* **What to do**: For the string "Follow", work out how many lines of the data contain it and give that number with nothing added.

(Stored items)
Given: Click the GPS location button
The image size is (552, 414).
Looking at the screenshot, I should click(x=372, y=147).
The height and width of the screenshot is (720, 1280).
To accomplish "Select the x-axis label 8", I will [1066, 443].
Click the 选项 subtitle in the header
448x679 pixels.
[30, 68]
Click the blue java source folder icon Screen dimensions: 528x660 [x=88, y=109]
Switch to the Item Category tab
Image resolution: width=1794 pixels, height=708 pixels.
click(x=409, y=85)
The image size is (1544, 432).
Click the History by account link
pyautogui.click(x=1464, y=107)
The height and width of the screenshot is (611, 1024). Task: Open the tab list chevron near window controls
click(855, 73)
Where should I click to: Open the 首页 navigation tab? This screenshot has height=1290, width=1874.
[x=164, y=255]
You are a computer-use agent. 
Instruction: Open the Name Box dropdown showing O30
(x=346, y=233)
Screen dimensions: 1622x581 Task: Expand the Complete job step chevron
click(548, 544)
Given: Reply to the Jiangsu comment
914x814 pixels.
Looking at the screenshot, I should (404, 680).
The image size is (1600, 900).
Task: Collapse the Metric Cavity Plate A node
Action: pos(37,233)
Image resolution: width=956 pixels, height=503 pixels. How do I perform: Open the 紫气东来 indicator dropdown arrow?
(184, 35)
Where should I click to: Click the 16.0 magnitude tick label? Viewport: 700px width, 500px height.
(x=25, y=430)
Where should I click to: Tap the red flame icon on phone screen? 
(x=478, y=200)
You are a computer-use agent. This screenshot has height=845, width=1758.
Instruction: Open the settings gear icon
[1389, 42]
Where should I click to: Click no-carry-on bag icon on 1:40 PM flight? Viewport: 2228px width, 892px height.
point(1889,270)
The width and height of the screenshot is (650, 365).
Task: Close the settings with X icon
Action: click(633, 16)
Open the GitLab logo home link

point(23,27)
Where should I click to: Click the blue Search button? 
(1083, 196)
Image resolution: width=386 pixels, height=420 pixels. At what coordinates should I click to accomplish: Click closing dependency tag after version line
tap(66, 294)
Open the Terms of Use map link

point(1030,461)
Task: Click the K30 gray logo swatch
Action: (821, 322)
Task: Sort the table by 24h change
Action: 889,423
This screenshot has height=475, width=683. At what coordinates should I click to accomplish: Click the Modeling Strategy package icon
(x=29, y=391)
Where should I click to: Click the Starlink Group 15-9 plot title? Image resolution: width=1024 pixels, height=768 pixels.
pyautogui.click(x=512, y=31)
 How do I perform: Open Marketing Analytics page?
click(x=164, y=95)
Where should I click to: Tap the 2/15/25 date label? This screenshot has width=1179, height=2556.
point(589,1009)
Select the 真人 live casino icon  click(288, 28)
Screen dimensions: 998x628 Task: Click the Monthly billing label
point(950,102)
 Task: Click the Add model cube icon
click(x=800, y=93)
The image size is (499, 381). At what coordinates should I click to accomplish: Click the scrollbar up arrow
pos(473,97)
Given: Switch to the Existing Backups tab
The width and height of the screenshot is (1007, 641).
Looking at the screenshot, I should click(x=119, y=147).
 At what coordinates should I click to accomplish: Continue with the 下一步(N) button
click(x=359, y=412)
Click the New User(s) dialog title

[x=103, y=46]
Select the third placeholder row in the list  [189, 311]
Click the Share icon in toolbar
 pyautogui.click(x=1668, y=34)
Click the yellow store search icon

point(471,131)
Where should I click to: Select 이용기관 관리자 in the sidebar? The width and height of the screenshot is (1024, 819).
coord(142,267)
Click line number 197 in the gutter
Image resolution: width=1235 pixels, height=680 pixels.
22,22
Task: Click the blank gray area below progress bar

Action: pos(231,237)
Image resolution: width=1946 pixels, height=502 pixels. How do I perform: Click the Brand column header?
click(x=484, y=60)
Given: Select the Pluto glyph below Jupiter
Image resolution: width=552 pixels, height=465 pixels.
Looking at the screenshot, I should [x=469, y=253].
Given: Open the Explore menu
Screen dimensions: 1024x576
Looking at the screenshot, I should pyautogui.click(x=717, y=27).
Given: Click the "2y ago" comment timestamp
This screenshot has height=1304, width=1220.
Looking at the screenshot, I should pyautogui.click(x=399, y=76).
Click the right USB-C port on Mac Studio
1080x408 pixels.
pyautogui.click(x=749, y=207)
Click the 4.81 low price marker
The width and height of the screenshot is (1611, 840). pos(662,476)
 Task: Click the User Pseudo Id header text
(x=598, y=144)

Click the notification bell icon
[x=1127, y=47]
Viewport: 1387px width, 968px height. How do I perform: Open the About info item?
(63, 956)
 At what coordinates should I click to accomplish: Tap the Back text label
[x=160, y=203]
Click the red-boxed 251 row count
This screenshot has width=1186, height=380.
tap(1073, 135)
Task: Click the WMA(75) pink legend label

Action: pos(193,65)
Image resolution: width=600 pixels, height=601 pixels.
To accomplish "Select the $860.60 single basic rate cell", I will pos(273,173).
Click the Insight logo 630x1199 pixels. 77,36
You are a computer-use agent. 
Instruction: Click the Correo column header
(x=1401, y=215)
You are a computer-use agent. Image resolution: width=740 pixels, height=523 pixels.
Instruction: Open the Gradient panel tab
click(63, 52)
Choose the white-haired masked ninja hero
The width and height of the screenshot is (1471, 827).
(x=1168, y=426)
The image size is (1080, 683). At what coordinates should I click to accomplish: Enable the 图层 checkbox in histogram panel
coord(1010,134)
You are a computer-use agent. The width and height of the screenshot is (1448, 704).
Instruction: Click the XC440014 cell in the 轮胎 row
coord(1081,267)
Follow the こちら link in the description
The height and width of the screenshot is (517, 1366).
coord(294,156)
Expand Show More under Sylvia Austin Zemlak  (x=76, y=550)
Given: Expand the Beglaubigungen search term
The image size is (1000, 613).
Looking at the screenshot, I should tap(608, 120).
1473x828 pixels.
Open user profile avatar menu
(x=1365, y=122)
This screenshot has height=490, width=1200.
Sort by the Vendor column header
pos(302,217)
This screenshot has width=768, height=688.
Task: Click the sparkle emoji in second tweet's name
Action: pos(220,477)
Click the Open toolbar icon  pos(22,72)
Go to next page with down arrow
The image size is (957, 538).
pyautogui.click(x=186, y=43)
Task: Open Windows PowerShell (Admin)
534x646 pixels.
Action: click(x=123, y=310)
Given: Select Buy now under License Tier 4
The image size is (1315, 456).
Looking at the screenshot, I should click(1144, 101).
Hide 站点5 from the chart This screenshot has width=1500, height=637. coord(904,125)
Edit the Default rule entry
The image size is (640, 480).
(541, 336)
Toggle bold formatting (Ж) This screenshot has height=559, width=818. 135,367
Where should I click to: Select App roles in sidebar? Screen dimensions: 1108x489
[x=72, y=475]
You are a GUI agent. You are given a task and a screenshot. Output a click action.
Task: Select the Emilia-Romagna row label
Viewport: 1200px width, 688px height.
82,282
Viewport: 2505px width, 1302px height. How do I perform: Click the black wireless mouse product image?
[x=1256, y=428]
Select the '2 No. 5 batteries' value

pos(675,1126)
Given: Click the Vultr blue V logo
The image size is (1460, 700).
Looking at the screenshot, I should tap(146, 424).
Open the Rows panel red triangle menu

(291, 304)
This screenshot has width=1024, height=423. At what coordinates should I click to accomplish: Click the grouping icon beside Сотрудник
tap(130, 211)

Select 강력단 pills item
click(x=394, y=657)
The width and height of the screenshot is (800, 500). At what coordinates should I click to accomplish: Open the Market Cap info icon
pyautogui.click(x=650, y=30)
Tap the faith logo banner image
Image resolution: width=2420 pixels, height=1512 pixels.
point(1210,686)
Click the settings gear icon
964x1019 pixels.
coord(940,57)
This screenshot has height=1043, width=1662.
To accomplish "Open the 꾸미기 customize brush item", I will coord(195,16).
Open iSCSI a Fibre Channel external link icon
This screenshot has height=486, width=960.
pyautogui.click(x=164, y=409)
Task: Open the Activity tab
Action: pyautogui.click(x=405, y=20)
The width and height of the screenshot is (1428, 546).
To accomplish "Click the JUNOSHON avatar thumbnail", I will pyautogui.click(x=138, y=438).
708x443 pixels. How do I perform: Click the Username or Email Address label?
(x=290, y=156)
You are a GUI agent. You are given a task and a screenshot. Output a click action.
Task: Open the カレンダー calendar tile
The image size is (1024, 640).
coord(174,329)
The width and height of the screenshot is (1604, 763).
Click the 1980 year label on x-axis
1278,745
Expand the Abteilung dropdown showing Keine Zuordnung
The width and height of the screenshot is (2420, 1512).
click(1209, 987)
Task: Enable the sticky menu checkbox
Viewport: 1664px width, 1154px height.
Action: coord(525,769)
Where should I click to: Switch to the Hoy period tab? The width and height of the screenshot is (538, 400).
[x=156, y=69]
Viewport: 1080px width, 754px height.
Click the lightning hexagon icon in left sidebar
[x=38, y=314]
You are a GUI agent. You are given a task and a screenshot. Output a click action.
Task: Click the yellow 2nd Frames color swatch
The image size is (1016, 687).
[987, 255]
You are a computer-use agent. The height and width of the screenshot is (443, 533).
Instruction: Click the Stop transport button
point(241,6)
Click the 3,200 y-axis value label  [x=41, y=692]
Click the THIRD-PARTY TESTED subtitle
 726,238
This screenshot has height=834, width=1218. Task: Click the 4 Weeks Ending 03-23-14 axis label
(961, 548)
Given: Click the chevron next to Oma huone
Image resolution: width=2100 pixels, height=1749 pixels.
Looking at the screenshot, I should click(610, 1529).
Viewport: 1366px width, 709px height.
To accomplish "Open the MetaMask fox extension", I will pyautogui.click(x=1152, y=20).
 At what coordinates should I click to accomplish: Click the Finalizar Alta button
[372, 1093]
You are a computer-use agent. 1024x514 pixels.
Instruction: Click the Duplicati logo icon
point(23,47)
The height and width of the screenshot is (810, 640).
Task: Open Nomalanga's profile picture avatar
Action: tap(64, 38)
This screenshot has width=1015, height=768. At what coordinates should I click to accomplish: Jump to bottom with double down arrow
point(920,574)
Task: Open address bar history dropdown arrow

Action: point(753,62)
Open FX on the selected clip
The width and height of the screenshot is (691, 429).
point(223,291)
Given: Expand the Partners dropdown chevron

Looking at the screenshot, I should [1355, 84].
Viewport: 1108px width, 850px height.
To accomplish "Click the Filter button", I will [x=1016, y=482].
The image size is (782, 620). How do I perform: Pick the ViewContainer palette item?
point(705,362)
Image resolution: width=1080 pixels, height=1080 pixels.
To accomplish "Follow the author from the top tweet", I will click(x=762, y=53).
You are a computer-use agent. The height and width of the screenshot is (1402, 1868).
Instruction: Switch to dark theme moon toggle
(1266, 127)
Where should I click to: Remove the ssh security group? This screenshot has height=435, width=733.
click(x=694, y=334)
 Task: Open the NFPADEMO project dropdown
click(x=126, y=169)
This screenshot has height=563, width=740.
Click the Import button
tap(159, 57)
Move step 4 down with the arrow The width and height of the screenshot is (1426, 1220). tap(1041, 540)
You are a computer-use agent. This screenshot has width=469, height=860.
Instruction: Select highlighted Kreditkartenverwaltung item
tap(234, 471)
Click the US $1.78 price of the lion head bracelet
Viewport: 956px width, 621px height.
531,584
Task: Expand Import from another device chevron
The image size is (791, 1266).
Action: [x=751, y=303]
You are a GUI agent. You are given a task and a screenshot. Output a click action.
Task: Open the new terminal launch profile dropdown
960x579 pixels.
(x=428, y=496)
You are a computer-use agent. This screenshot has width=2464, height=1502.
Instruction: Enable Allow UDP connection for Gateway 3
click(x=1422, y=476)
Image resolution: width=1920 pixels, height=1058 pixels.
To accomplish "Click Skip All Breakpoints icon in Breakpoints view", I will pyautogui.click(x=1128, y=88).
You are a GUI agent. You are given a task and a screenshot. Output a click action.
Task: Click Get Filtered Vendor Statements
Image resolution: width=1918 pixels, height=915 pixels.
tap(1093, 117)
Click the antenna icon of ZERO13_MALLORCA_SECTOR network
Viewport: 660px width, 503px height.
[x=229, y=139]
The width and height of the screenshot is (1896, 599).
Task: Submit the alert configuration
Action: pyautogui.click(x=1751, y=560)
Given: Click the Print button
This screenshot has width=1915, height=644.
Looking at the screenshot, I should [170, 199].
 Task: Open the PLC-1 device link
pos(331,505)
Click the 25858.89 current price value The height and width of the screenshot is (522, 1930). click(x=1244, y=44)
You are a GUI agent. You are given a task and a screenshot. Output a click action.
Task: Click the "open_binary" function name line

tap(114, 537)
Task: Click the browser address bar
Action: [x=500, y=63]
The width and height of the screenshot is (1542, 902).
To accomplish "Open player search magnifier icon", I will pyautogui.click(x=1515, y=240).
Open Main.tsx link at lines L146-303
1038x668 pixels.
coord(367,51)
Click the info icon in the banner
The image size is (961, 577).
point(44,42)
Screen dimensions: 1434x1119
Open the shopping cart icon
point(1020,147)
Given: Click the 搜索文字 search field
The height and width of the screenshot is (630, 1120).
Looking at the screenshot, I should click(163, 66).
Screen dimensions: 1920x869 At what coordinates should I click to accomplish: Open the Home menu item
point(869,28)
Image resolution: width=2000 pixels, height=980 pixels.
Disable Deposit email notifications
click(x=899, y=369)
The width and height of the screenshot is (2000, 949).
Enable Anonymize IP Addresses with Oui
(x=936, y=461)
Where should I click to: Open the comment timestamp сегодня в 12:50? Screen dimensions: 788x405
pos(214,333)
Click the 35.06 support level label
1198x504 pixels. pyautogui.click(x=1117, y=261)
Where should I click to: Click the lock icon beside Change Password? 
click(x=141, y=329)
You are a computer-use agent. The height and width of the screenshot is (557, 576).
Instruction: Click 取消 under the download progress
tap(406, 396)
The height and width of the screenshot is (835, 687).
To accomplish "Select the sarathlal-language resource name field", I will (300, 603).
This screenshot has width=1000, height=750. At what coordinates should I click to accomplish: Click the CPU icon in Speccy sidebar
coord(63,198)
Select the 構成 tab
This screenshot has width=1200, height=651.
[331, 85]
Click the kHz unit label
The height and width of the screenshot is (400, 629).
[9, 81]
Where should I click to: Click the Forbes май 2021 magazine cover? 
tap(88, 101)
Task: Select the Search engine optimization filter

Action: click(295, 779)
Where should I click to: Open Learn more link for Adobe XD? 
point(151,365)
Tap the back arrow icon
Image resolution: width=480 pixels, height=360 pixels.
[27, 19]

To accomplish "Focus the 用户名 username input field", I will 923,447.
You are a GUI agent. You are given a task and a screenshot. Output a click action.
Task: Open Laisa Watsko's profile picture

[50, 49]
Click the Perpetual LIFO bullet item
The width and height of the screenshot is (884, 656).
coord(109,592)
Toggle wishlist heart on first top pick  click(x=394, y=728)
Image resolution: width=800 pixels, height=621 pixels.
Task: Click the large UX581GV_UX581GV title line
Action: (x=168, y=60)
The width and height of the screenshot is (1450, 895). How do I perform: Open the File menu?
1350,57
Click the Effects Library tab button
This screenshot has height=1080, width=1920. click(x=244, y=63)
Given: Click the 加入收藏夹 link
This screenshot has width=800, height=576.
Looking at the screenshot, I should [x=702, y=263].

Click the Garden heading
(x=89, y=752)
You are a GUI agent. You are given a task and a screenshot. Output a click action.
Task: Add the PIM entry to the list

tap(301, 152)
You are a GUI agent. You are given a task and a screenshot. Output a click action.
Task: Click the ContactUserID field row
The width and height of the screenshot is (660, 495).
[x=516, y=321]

* **Solution below**: 2